The boxers rank first and second on this year’s Celebrity 100 list, which measures the earnings of the highest-paid entertainers on the planet over the past 12 months. The third-ranked star, however, may be a bit more unexpected: Katy Perry, who clocked a whopping $135 million. Like many, she was unimpressed by the Mayweather-Pacquiao fight.
“I didn’t really watch it,” said Perry, the subject of this year’s Celeb 100 cover story. “But I heard there wasn’t really much to watch, anyway.”
Perry is part of the burgeoning batch of stars cashing in on an increasingly global entertainment landscape. As part of her Prismatic World Tour, she played 124 shows during our scoring period; 75 of them took place abroad, in 27 different countries. According to her managers, 60% of her income now pours in from foreign markets.
One Direction takes the No. 4 spot for similar reasons: The world’s biggest boy band played 74 dates over the past 12 months, averaging seven-figure grosses at every stop, hitting every continent besides Antarctica. Thanks to a strong touring drive—and profound changes in the concert business, spurred by the rise of the global middle class—the group earned more than twice as much as the Rolling Stones.
“You don’t have to go back and play New York, Detroit, Chicago, over and over again,” says Gary Bongiovanni, chief of touring data provider Pollstar. “There are a lot of other territories for artists to play.”
Hollywood is benefiting from this sort of trend as well. Avengers: Age of Ultrongrossed $240 million in China, whose monthly box office surpassed the U.S. for the first time this past February. Robert Downey, Jr. (No. 8) earned double-digit millions for playing Iron Man in that film en route to a career-high $80 million payday, tying him with Taylor Swift, whose best-selling album 1989 moved 3.7 million units in 2014.

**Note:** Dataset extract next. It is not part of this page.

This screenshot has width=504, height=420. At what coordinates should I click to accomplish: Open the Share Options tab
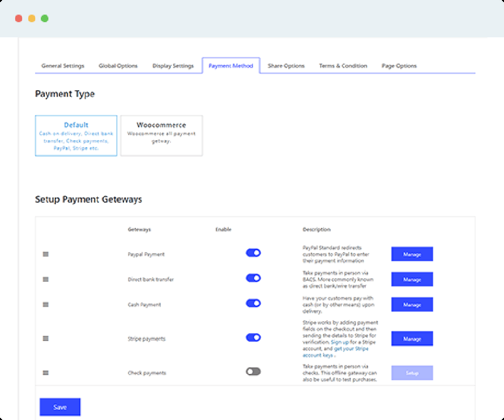[286, 66]
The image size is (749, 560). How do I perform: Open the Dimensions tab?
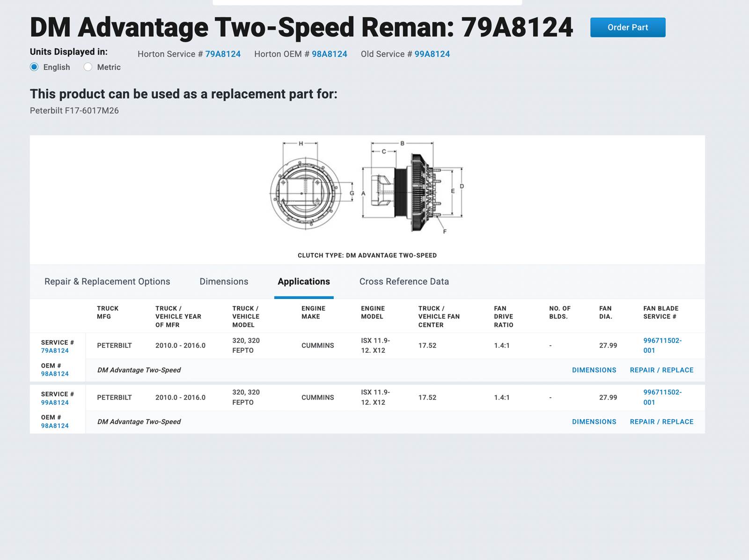click(224, 282)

Meanwhile, Vin Diesel (No. 43) banked $47 million thanks to a back-end cut onFurious 7, which brought in $1.5 billion worldwide. More than $1 billion of that sum came from abroad, including roughly $400 million in China, where it’s the highest-grossing film of all-time. That’s a badge of honor for the ethnically ambiguous Diesel, who told FORBES he’d like to be remembered one day as “the person who brought multiculturalism to the world through my existence.”